For two months, I traveled the country from South to North, following the spring blossoms of the land. From the city of Kagoshima, I made my way up the islands of Kyūshū and Honshū, all the way to the sacred city of Nikkō. Following a precise itinerary, prioritizing parks and gardens as much as shrines and pilgrimage sites. Working with Leica cameras and analog films, without control over what I produced. But with the desire to capture, in images, the emotions evoked by the spectacle of nature undergoing its transformation.

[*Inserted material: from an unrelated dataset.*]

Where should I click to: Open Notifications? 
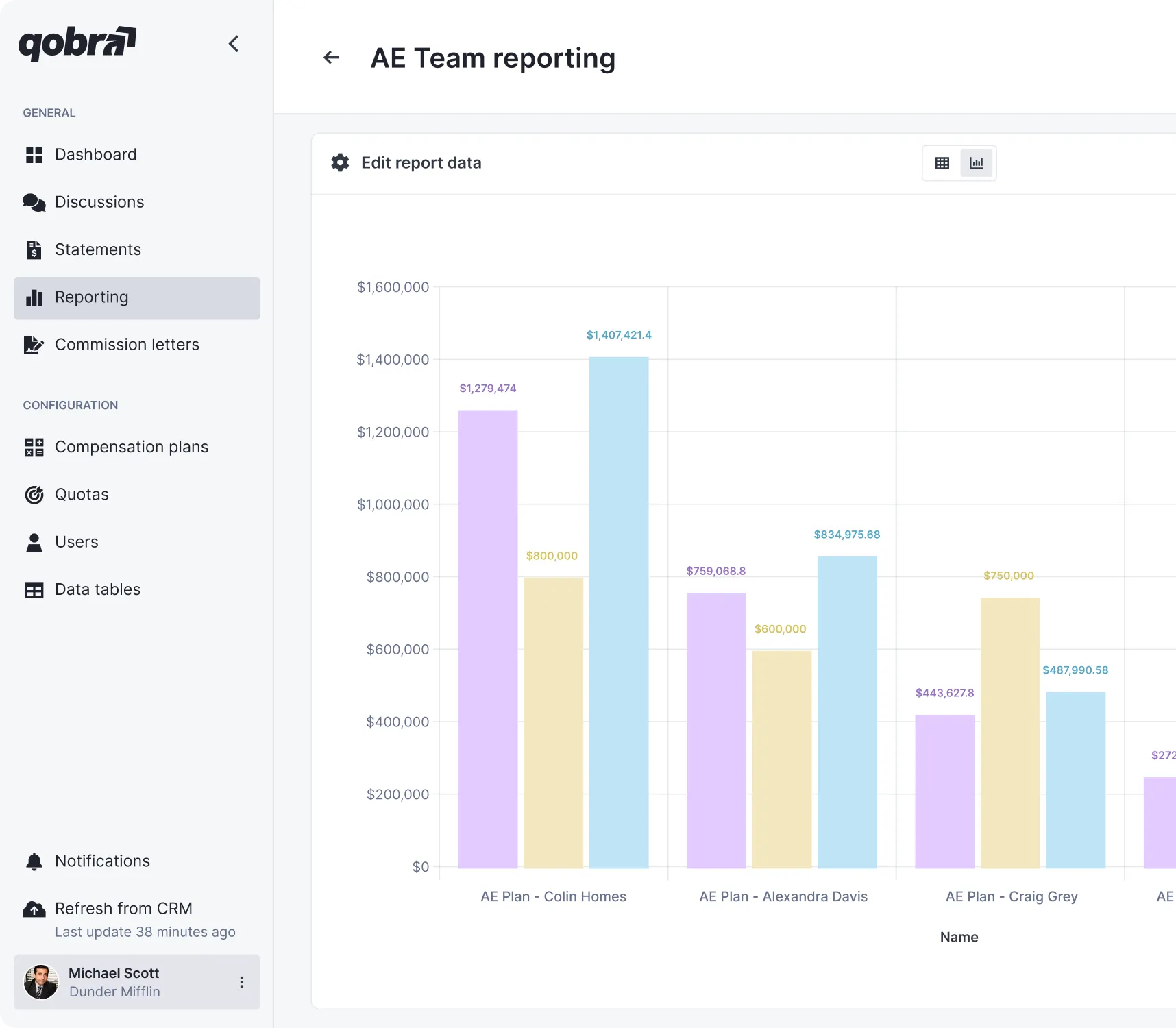click(x=101, y=861)
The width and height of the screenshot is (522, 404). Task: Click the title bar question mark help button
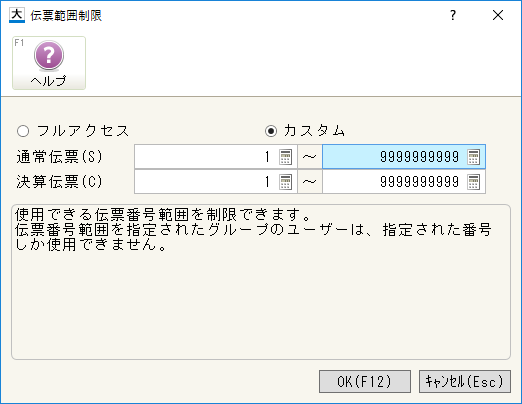[453, 15]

During this journey, I allowed myself to be enveloped by the gentleness of spring and the splendor of the blooms. By partaking in the ancestral custom of hanami, which consists of contemplating the beauty of flowers, mainly the cherry blossoms known as sakura. More than the delicate gestures and the emotional gazes of the followers of this tradition, it was the elements of nature and their details that inspired me. The play of light in the foliage, the graphic shapes in the branches, the colorful textures on the damp ground, the reflections of trees on the ponds. Fleeting pleasure and ephemeral moments took on their full meaning in the face of these chromatic, vibrant, and sensory compositions, at the crossroads of Eastern and Western art. Small goldfish swimming in a basin echoed a painting by Matisse, clusters of purple and orange shrubs lining a stream recalled a canvas by Gauguin, water lilies floating on murky waters evoked a work by Monet.
In Japan, nature is imbued with mystery and magic. Animals – such as the deer of Nara or the herons of Kyoto – seem to emerge from a haiku or a children’s tale, and the plants, stylized and colorful, from a Japanese print. This spirituality emanating from nature finds resonance in the flamboyance of Mishima’s novels, the poetry of Mizoguchi’s films, and the enchantment of Miyazaki’s animated images. Japanese landscapes seem to embody the entire soul of this deeply animistic people, with beings merging with the natural elements that surround them, causing those who admire them to experience a total sensory dazzlement. While giving them the impression of living in a waking dream, at every moment.